During my doctoral research, I focused on four primary disease groups: hereditary cerebellar ataxias (HCAs), hereditary motor neuron disorders (HMNDS), inherited peripheral neuropathies (IPNs) and inherited muscle disorders (IMDs). The aim of this thesis was twofold: first, to address the issue of missing genetics, and secondly to enhance our understanding of disease mechanisms within these four groups. To achieve these goals, I employed a deep phenotyping approach, dissecting the multiple layers of a patient’s phenotype. I also studied the impact of a pathogenic variant on phenotype expression, and explored shared disease mechanisms through the lens of overlapping genotype-phenotype associations. The thesis crystallizes into four key themes. First, I describe the problem of missing genetics among these groups and discuss the results of large- and small-scale collaborations. I then go into more detail on repeat expansions and their role in complex inheritance patterns, before concluding with the genotype–phenotype expansion narrative.
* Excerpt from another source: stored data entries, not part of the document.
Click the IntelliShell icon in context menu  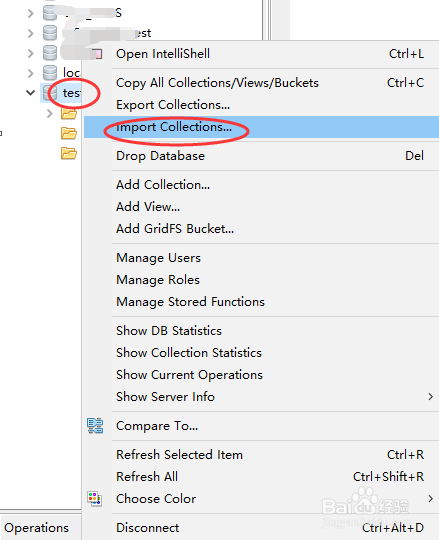click(97, 54)
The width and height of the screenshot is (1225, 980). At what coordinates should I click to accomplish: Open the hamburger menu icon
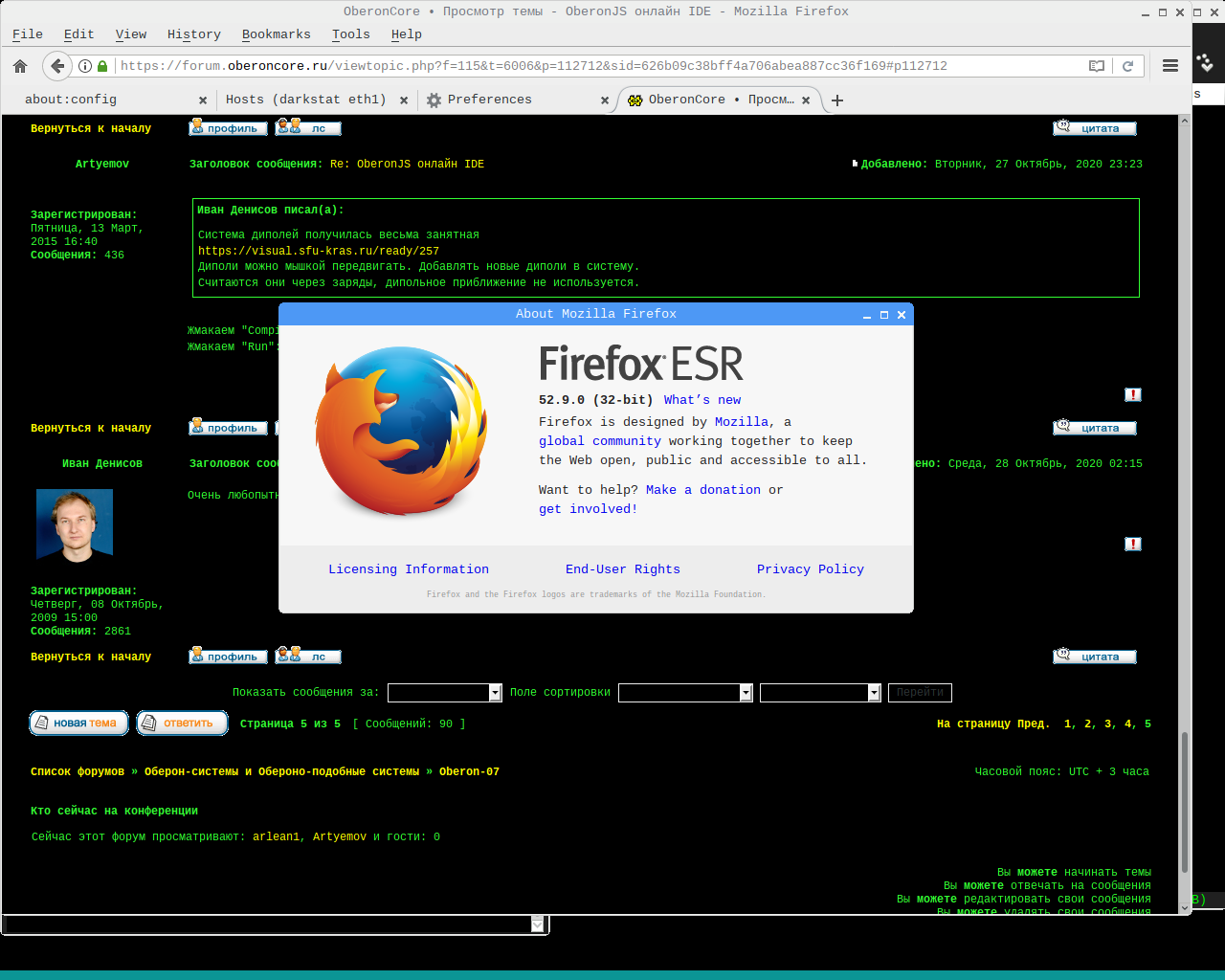pyautogui.click(x=1169, y=66)
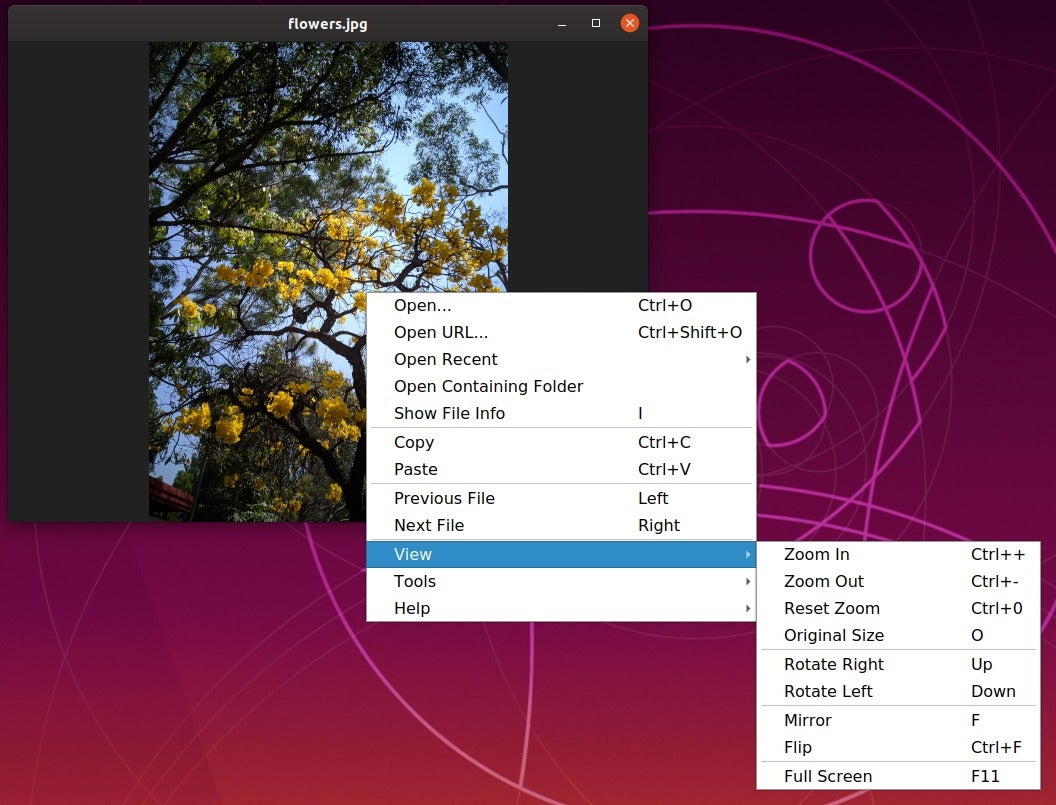Select Copy from the context menu

[x=414, y=443]
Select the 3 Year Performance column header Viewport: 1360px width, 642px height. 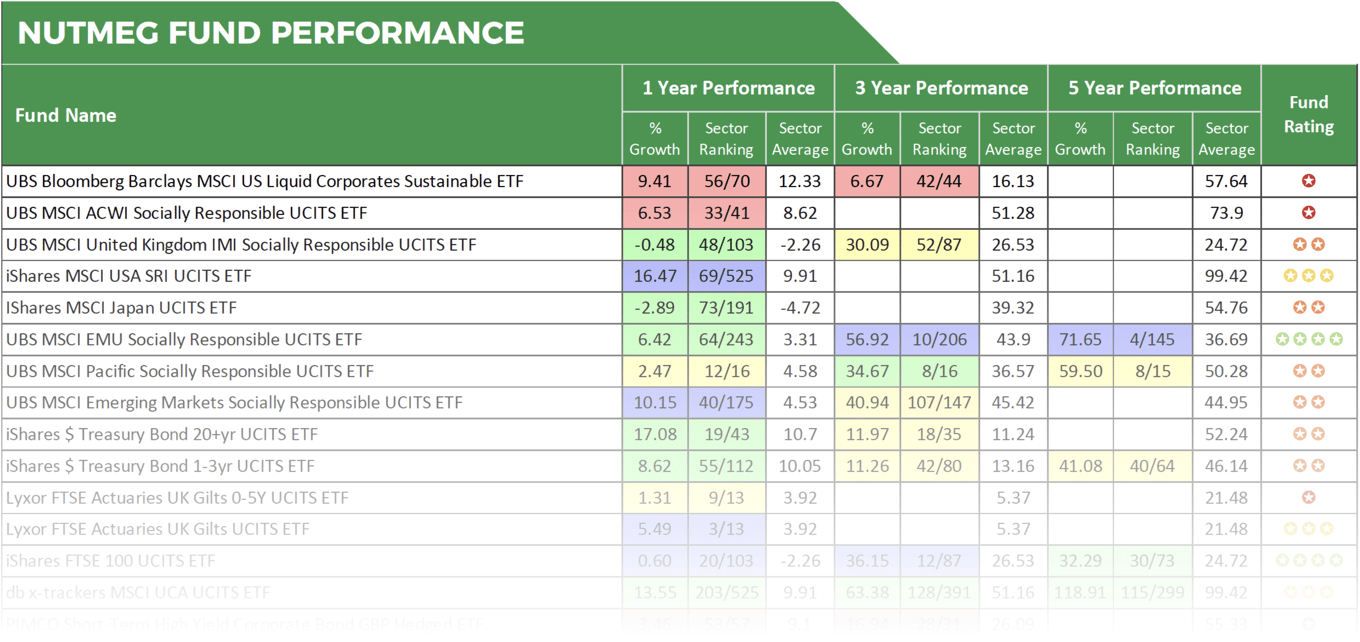coord(941,88)
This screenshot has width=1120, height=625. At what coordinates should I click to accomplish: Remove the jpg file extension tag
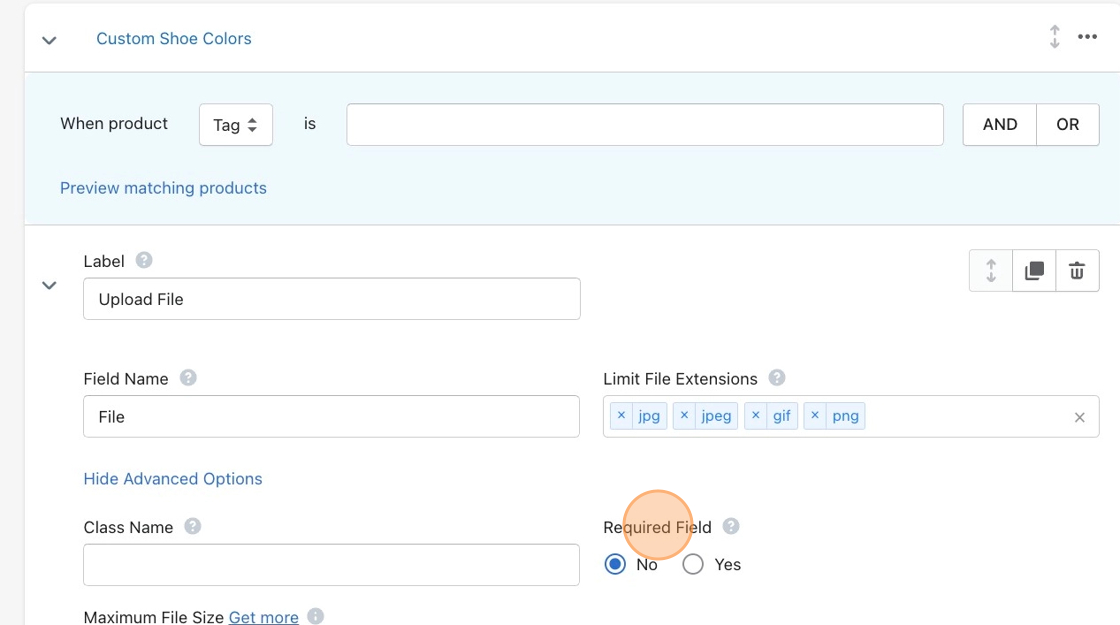621,416
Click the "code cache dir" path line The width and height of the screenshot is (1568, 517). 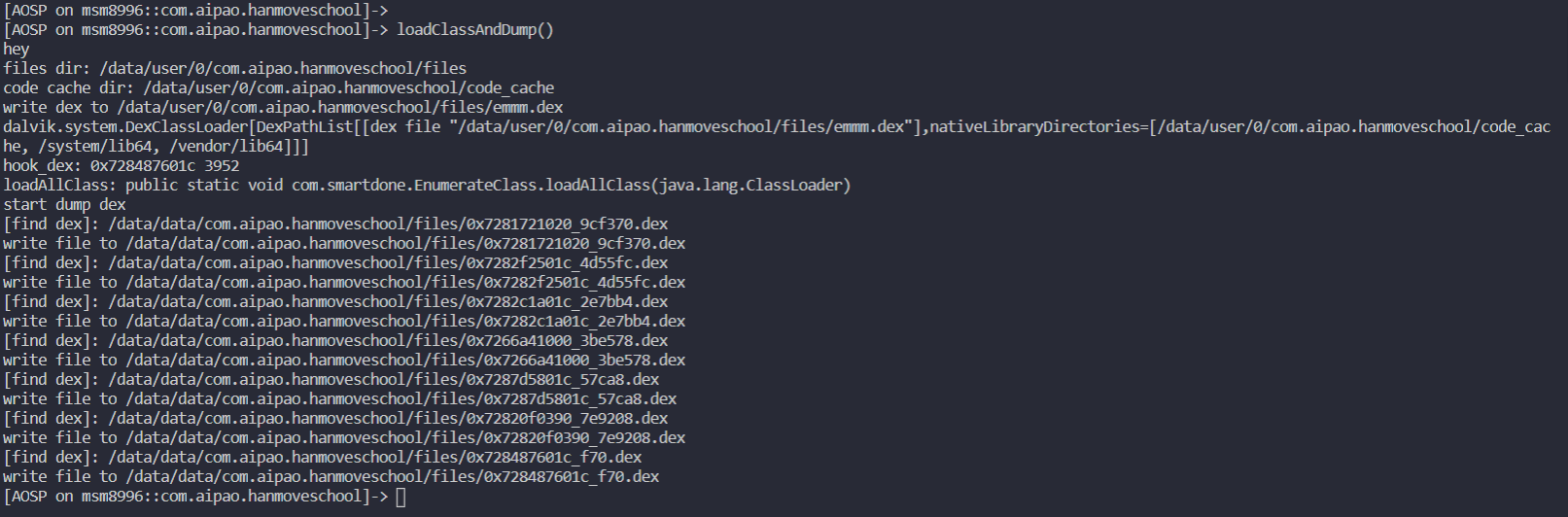[278, 87]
Next, I characterize the major disease mechanisms underlying IPN, HSP and SCA. The third section is devoted to the spectrinopathy spectrum and the impact of studying SPTAN1 disease mechanisms. Finally, I discuss the growing body of evidence for bidirectional communication between nerves and muscles in disease, describing the genetic overlap between hereditary motor neuropathy (HMN) and distal myopathy (dMYO), and presenting preliminary findings on myopathic abnormalities identified in muscle biopsies from patients with inherited chronic neurogenic disorders.